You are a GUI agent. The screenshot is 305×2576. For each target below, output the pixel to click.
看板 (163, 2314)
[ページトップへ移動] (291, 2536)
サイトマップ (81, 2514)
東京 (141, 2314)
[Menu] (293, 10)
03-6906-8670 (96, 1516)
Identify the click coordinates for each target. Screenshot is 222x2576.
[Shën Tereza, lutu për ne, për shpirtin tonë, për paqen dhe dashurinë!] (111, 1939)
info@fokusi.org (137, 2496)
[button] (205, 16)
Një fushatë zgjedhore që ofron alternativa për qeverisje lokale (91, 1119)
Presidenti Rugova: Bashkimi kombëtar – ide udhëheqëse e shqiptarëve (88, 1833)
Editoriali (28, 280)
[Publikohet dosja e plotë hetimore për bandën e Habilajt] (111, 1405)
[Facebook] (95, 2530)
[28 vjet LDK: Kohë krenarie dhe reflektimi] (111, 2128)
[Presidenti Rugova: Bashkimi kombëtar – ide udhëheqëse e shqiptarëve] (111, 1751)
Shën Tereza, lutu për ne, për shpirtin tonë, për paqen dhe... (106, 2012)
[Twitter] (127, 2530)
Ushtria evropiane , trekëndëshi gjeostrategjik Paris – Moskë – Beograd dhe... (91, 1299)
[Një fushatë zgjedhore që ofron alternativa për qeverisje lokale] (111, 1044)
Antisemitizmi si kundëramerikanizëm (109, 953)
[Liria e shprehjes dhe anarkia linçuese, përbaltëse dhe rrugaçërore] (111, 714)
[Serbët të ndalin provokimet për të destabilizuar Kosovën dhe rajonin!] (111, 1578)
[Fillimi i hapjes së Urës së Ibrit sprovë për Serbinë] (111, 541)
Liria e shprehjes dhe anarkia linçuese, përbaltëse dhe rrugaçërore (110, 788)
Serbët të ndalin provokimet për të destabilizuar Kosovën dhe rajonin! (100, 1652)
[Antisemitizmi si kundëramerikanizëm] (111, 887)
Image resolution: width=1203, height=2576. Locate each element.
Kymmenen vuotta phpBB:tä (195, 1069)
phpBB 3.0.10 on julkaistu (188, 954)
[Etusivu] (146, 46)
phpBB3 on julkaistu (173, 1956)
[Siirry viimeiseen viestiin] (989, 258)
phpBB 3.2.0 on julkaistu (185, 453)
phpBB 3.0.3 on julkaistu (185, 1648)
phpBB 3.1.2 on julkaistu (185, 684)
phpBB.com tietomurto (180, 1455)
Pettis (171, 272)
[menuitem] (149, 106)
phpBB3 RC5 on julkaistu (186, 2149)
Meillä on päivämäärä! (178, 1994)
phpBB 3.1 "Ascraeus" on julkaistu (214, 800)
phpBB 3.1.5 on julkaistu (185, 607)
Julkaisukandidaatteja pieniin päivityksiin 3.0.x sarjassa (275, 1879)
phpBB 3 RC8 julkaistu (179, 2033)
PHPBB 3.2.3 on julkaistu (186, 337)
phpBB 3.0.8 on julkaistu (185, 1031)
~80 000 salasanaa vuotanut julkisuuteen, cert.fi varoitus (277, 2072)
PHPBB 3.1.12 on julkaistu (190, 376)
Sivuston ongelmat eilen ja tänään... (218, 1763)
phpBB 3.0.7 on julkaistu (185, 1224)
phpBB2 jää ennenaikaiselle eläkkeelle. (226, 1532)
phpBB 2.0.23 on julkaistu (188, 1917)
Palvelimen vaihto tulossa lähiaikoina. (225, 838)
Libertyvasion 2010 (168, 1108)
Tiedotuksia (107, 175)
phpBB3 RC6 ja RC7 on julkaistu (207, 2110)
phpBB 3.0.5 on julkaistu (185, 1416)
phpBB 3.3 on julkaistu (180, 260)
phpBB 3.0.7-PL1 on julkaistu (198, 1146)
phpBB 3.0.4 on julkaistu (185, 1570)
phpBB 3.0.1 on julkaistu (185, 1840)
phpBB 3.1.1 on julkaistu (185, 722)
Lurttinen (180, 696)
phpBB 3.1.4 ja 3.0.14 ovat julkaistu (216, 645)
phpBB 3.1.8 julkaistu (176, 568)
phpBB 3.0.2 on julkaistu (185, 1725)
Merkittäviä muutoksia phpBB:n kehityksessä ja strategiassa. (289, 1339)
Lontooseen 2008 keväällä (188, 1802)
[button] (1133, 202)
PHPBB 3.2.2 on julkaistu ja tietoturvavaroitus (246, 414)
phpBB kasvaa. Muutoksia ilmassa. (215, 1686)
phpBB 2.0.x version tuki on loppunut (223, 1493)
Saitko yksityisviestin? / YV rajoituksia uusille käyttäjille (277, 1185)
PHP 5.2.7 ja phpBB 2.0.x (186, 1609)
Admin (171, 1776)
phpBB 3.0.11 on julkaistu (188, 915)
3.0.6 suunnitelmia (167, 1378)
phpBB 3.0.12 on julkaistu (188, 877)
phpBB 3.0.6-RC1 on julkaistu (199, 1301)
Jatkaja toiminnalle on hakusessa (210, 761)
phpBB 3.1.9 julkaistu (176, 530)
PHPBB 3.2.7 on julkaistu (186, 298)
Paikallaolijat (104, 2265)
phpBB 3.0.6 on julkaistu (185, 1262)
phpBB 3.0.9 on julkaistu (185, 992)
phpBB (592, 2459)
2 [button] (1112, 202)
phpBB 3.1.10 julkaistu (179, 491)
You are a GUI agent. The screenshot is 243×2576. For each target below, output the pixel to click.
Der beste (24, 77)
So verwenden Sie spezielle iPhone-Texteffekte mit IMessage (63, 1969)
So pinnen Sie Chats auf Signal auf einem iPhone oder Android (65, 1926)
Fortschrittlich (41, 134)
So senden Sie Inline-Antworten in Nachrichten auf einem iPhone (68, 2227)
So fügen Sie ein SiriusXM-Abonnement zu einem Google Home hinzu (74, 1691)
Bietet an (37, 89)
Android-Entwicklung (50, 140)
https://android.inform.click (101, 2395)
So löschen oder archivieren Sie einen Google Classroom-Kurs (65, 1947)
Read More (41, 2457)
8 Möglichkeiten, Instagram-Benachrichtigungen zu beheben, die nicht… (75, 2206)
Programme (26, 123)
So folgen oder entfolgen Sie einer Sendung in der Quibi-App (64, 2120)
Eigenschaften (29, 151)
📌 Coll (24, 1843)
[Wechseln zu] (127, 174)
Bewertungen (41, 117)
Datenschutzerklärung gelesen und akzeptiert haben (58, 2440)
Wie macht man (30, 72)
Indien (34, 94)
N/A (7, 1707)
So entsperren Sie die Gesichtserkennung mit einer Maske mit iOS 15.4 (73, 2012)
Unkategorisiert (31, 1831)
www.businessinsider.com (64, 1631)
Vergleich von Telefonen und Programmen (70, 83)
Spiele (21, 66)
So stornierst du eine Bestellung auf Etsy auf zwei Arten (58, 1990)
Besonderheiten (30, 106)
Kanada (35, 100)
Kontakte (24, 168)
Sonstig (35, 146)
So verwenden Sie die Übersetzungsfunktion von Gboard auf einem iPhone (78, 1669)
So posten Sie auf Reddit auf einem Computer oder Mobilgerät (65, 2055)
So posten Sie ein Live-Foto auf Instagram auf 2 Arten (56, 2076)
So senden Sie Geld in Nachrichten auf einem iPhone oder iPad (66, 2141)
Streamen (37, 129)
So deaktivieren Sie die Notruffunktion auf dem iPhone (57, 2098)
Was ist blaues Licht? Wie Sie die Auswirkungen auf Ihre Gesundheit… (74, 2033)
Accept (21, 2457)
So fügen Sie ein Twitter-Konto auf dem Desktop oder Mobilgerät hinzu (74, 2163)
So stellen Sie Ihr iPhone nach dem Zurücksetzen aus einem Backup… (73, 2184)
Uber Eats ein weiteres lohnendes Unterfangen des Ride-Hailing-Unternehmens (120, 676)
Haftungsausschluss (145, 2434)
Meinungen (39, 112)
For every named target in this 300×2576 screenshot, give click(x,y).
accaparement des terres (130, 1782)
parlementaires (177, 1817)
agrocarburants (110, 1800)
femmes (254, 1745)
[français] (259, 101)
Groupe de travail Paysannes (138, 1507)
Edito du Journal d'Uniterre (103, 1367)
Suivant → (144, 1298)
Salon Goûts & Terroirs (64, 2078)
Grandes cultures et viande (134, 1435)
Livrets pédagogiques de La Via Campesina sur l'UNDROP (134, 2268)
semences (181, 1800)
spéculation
────
_YOUR INSTRUCTIONS_. Each line that holds the word "kombëtar" should be extracted from the records.

_YOUR RESPONSE_.
Presidenti Rugova: Bashkimi kombëtar – ide udhëheqëse e shqiptarëve (88, 1833)
[Presidenti Rugova: Bashkimi kombëtar – ide udhëheqëse e shqiptarëve] (111, 1751)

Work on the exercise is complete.